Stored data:
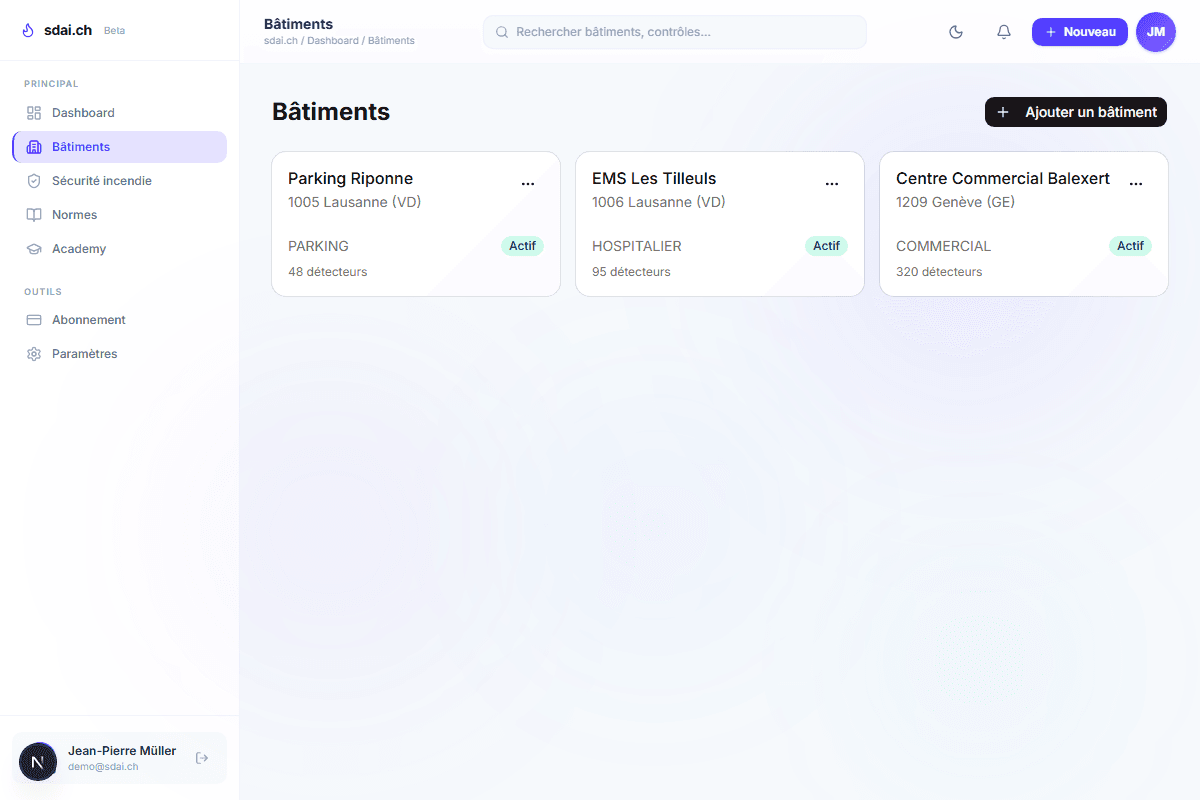Toggle dark mode with the moon icon
Image resolution: width=1200 pixels, height=800 pixels.
(955, 32)
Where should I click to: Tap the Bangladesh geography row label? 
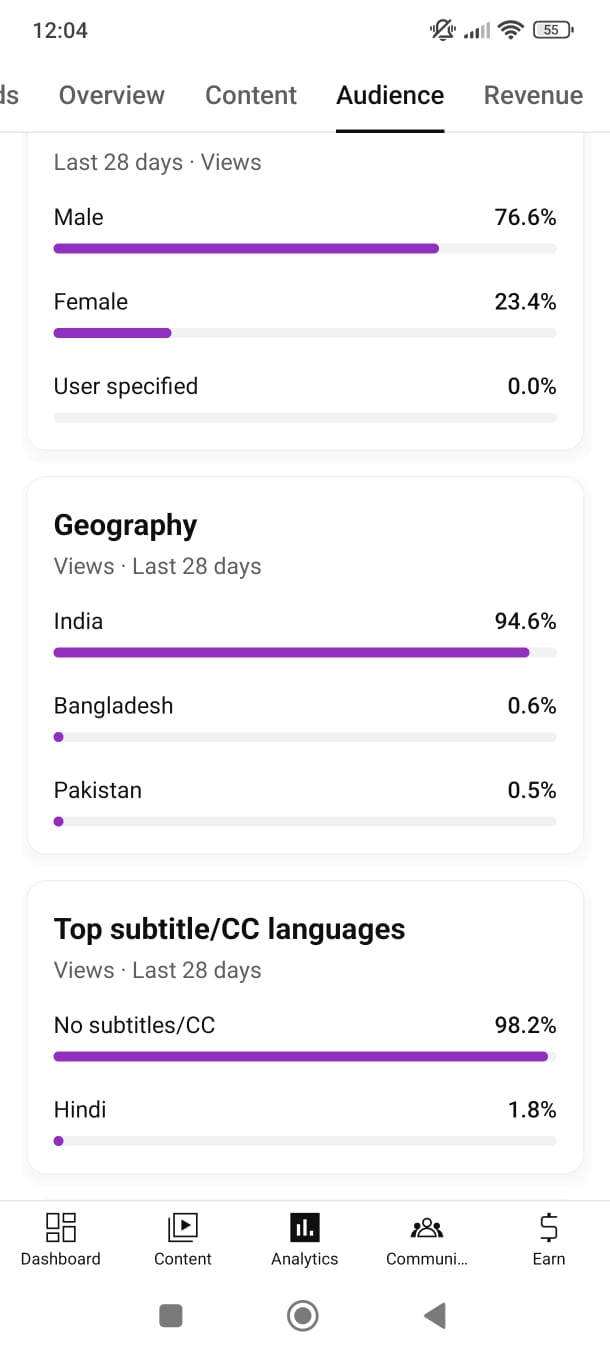click(113, 706)
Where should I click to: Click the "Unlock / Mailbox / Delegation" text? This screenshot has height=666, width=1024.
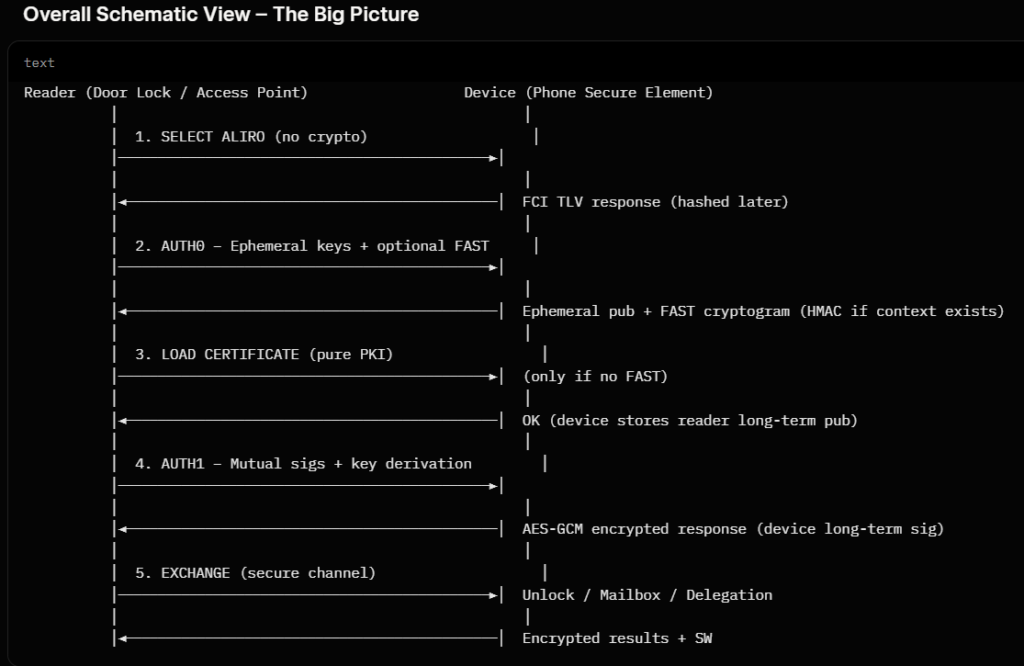[647, 595]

- [Problem to work on]
Retype precisely, and only, the lines from the one holding "Where should I click to: Tap" through the final line of the data above, with the pictures omitted.

- [Task response]
Where should I click to: Tap the Bangladesh geography row label? 
click(113, 706)
Where should I click to: Click the "Unlock / Mailbox / Delegation" text? This screenshot has height=666, width=1024.
[647, 595]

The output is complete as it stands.